QUESTIONS:
1/ Copy the passage on the standard for reviewing board decisions word for word. Begin at the words "Baird v. United" and stop after "F .3d at 1356.".
2/ Carry the passage on the standard for reviewing board decisions forward from its final sentence.

PASSAGE PROVIDED:
-- -- --

Baird v. United States, 77 Fed. Cl. 114, 116 (2007). The Court's inquiry is "whether, given all
the disputed and undisputed facts, a party has met its burden of proof based on the evidence in
the record." A&D Fire Prot., Inc. v. United States, 72 Fed. CL 126, 131 (2006). Unlike a
summary judgment proceeding, genuine issues of material fact will not foreclose judgment on
the administrative record. Bannum, Inc., 404 F .3d at 1356.
The Court reviews the administrative record to determine whether a board's decision is
arbitrary, capricious, unsupported by substantial evidence, or contrary to law. See Chappell v.
Wallace, 462 U.S. 296, 303 (1983) (noting that a decision of the Board for the Correction of
Naval Records is "subject to judicial review" and may be set aside ifit is "arbitrary, capricious or
not based on substantial evidence"); Barnick v. United States, 591 FJd 1372, 1377 (Fed. Cir.
2010). The scope of this judicial review is a deferential one. See Heisig v. United States, 719
F.2d 1153, 1156 (Fed. Cir. 1983). The arbitrary and capricious standard of review "does not
require a reweighing of the evidence, but a determination whether the conclusion being reviewed
is supported by substantial evidence." Id. at 1157 (emphasis in original). In determining whether
the conclusion is supported by substantial evidence, "all of the competent evidence must be
considered ... and whether or not it supports the challenged conclusion." Id. (emphasis omitted).
Substantial evidence is "such relevant evidence as a reasonable mind might accept as adequate to
support a conclusion." Richardson v. Perales, 402 U.S. 389, 401 (1971) (quoting Consol. Edison
Co. v. NLRB, 305 U.S. 197, 229 (1938)). This Court may not "substitute [its] judgment for that
of the military departments when reasonable minds could reach differing conclusions on the
same evidence." Heisig, 719 F.2d at 1156 (footnote omitted).

-- -- --

DATA:
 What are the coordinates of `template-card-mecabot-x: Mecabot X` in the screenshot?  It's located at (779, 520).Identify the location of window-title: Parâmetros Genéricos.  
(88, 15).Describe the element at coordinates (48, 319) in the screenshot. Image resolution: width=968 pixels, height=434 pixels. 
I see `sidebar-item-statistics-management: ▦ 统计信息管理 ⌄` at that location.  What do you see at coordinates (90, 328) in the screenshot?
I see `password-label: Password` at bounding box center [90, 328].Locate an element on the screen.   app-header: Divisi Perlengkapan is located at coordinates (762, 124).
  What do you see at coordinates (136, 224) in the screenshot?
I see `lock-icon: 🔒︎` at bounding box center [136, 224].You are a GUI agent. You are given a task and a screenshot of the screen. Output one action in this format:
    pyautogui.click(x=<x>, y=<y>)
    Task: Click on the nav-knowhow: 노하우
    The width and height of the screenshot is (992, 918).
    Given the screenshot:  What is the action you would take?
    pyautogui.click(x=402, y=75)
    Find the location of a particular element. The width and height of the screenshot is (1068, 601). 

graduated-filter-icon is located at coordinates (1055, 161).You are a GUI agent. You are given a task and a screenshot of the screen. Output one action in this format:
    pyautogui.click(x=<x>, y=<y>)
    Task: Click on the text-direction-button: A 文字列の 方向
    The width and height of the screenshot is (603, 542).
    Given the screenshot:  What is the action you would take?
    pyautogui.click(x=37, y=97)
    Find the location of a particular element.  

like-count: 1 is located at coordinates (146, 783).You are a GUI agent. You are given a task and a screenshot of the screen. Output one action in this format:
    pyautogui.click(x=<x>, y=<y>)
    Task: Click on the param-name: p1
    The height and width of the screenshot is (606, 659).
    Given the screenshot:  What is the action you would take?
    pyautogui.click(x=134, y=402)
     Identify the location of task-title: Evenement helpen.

-- -- --

YOUR RESPONSES:
1/
Baird v. United States, 77 Fed. Cl. 114, 116 (2007). The Court's inquiry is "whether, given all
the disputed and undisputed facts, a party has met its burden of proof based on the evidence in
the record." A&D Fire Prot., Inc. v. United States, 72 Fed. CL 126, 131 (2006). Unlike a
summary judgment proceeding, genuine issues of material fact will not foreclose judgment on
the administrative record. Bannum, Inc., 404 F .3d at 1356.

2/
B. Mr. Waters's Motion to Supplement the Administrative Record
As noted above, Mr. Waters has moved to supplement the administrative record. He
primarily seeks to introduce documents that he received in response to FOIA requests he made
after the Board issued its decision. These documents include, among others, materials related to
the inspector general's investigation of alleged misconduct by the gunnery sergeant with whose
wife he had an affair, news reports, photographs, a variety of government directives related to
access to classified information, and internal Marine Corps documents. Mr. Waters argues that
these documents should be admitted into the record to substantiate his allegations that the "the
government, at multiple levels, engaged in selective ethics and prosecution, investigative
misconduct, unlawful command influence, infringement of civilian privacy and rights, and
wrongheaded endorsements." Mem. of P. & A. in Supp. of PL Mot. to Suppl. the Admin. R. at 1,
Docket No. 16.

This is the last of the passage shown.